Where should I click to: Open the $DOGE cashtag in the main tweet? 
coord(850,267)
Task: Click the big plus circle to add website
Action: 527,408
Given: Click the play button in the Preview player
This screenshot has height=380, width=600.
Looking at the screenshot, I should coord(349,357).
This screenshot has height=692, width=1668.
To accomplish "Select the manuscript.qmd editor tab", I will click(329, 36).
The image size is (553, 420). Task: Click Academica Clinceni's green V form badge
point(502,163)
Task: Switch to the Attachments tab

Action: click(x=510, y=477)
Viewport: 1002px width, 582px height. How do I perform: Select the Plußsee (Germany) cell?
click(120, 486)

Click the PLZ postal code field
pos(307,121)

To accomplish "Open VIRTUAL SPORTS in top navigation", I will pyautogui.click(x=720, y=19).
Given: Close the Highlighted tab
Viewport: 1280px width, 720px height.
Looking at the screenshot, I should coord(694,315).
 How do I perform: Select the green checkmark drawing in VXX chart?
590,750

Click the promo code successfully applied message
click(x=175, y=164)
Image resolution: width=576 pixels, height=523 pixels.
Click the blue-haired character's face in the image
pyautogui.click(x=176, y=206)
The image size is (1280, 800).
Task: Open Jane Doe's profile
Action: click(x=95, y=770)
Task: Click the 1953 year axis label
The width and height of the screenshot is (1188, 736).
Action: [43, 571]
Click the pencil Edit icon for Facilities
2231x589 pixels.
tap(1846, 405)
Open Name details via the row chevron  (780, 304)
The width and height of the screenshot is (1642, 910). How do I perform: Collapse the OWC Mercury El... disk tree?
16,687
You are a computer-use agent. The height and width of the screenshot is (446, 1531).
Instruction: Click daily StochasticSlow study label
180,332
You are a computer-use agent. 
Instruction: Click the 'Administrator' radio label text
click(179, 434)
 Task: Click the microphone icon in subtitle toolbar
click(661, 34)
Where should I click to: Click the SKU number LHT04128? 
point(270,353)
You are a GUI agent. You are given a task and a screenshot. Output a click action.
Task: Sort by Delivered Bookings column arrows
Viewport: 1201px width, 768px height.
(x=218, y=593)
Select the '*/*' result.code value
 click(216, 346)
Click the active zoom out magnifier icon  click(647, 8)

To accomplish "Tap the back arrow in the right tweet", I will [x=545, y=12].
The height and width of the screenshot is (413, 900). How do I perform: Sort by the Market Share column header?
+===+
**Prompt**
Once you reach the line that contains "Task: Click the microphone", transcribe it and all remaining lines of the listing exactly; skip everything before it.

**Answer space**
 Task: Click the microphone icon in subtitle toolbar
click(661, 34)
Where should I click to: Click the SKU number LHT04128? 
point(270,353)
You are a GUI agent. You are given a task and a screenshot. Output a click action.
Task: Sort by Delivered Bookings column arrows
Viewport: 1201px width, 768px height.
(x=218, y=593)
Select the '*/*' result.code value
 click(216, 346)
Click the active zoom out magnifier icon  click(647, 8)

To accomplish "Tap the back arrow in the right tweet", I will [x=545, y=12].
The height and width of the screenshot is (413, 900). How do I perform: Sort by the Market Share column header?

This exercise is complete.